Monday, November 27, 2017

The 1988 Iowa Firecracker Jamboree


 
 
By Kyle Ealy
Cedar Rapids, Iowa – With its once-stellar stock car series now but a distant memory, the United States Auto Club decided it still needed a full-bodied racing division to complement its highly successful open wheel program.
Getting away from the traditional full-sized stock car that had been a staple of that division for over 30 years, USAC officials went down a different path and capitalized on one of the most dynamic forms of racing; late models.
From 1985 to 1988, the United States Auto Club would sanction dirt late model racing and some of the biggest stars in the sport would compete under their banner.
In 1987, the USAC Dirt Late Model Series came to Iowa during the July 4th weekend for a three-race sked (Cedar Rapids, Burlington and Marshalltown).
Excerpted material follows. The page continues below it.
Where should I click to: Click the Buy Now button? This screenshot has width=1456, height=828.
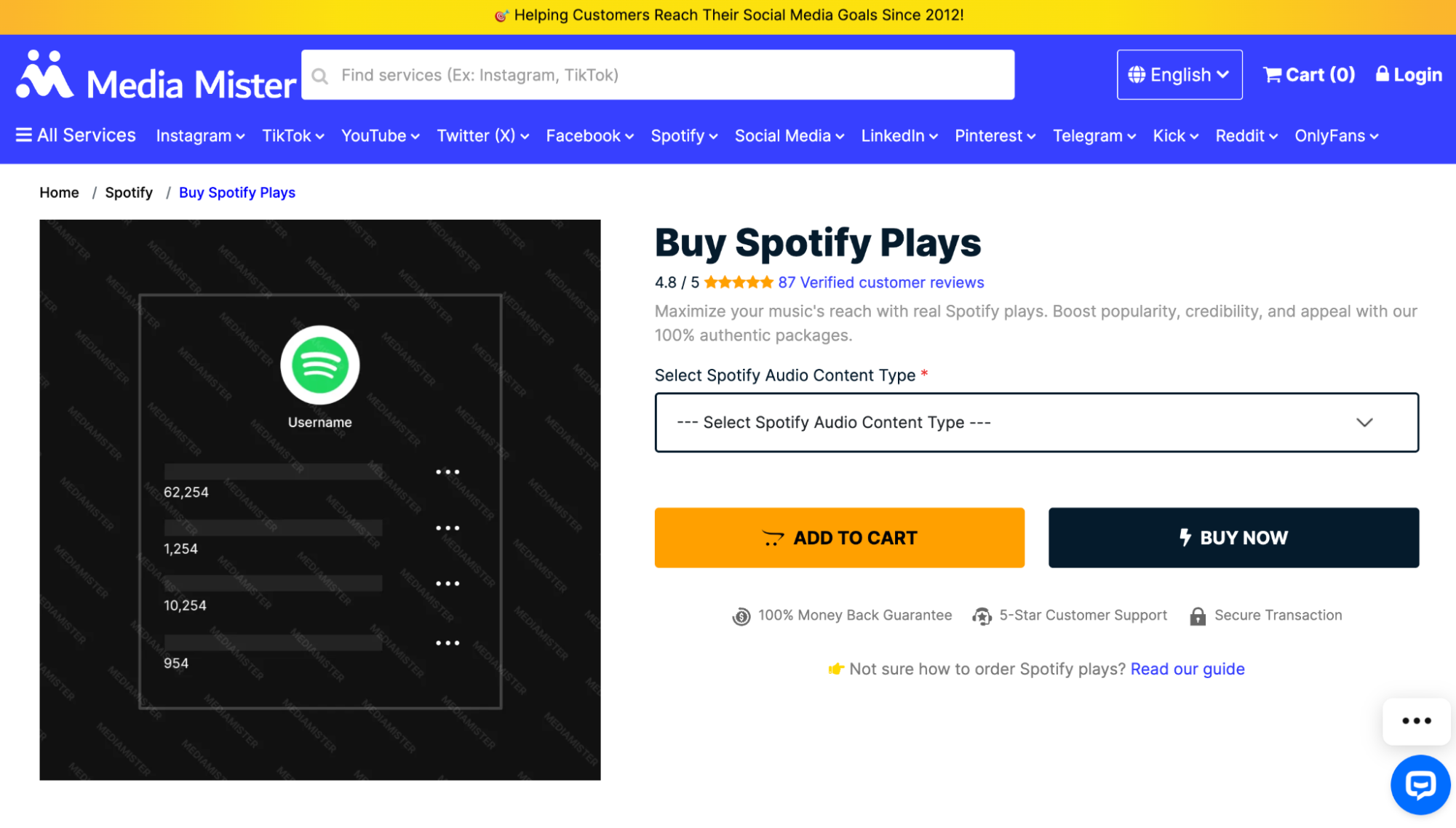[1233, 538]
It was appropriately named, “The Iowa Firecracker Jamboree”.
Due to the success of the promotion, USAC officials and Iowa promoters decided to give it another try for the 1988 season.
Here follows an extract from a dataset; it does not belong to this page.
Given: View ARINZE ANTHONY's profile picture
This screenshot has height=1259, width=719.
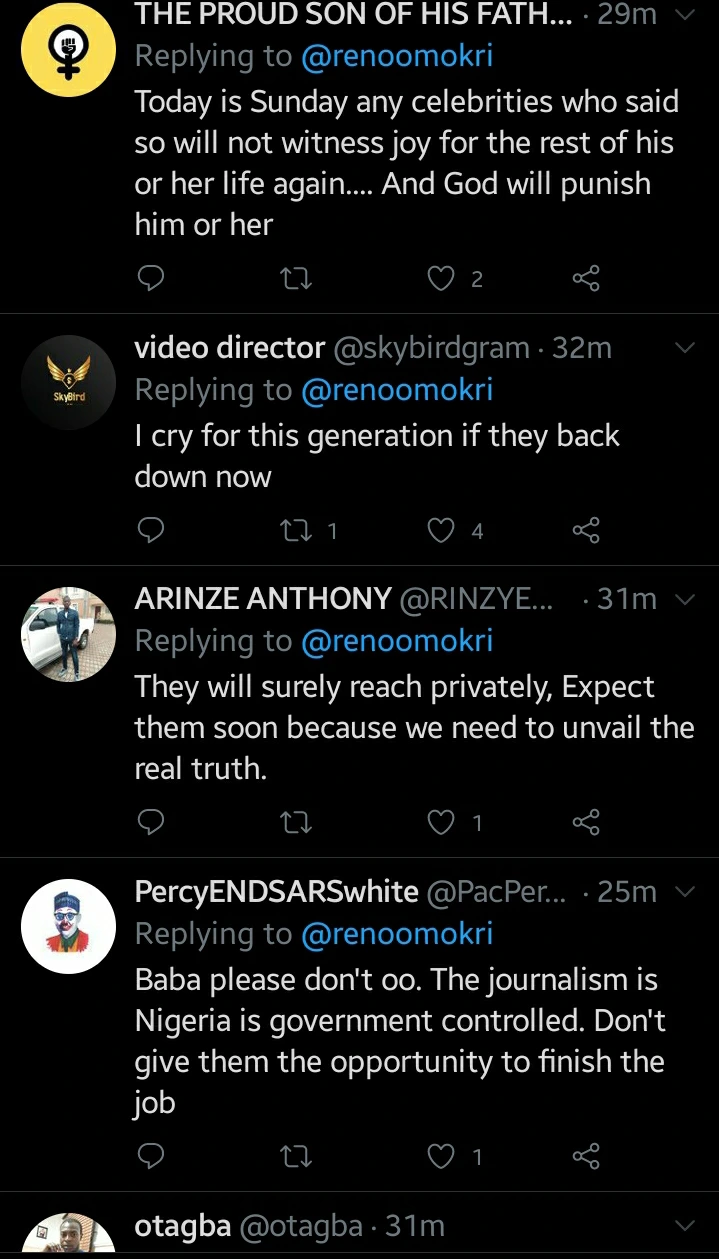Looking at the screenshot, I should [x=69, y=634].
Burlington, Davenport, Marshalltown and Oskaloosa would be the sites for the for the four-day weekend of racing.
 
 
On Friday, July 1, the USAC cars and stars rolled into Marshalltown, Iowa, and before a capacity crowd, Larry Phillips won the hard-fought 40-lap feature. The Springfield, Mo., veteran outdistanced Billy Moyer Jr. and Willy Kraft to the finish line for the victory.
Phillips’ win was hard-fought as he and Moyer Jr. often raced side-by-side as they dueled through lapped traffic. On several occasions, Moyer Jr. actually took the lead but Phillips decision to run the low groove paid off in the long run. Moyer hung on for second while Kraft took third. Ken Essary of Galena, Mo., who earlier had set a new track record in qualifying (15.173 seconds), grabbed fourth while Dick Potts of Morocco, Ind., rounded out the top five. The highest finishing Iowan was Johnny Johnson of Wapello who finished ninth.
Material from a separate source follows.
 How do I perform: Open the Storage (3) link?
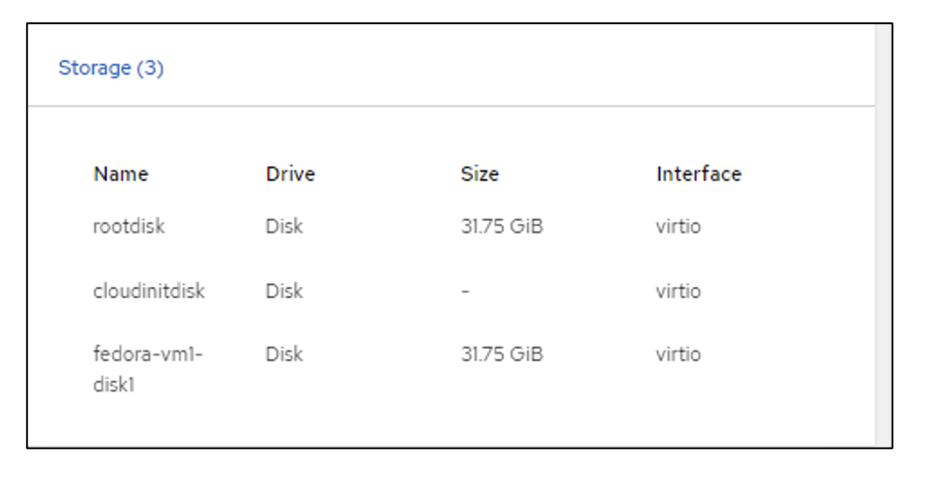point(111,68)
Late model heats were won by Essary, Phillips, and Moyer Jr. while Jim Rarick of Taylorville, Ill., took the last chance race.
The series would head to Burlington, Iowa, and 34 Raceway, on Saturday, July 2. Once again, race fans came from near and far as a standing room only crowd was on hand to witness the action.
 
 
Willy Kraft of Lakefield, Minn., would jet to a straightaway advantage early in the 40-lap contest and lead from start to finish in winning his fourth series race of the year. But it was anything but easy...
Larry Phillips, who had made an engine change and had to qualify out of the last chance race, cleared himself from the field and slowly began to reel in the leader and by lap 21 had caught up with Kraft. Phillips was able to stick the nose of his car to the inside of Kraft on numerous occasions in the corners, but Kraft would maintain the lead in the straightaways. By lap 30 Phillips would stay close until he over-compensated his car and dropped off the topside of turn 2 on lap 30.
Billy Moyer Jr. would take up chase after Phillips’ mistake and he too, would give Kraft fits until the very end. When Kraft fish-tailed on the last lap, Moyer Jr. made a last-ditch charge for the checkered, but Kraft was able to straighten his car out and hold on for the win. Moyer Jr. would settle for second, Phillips recouped to take third, followed by Ken Esssary and Ray Guss Jr. of Milan, Ill.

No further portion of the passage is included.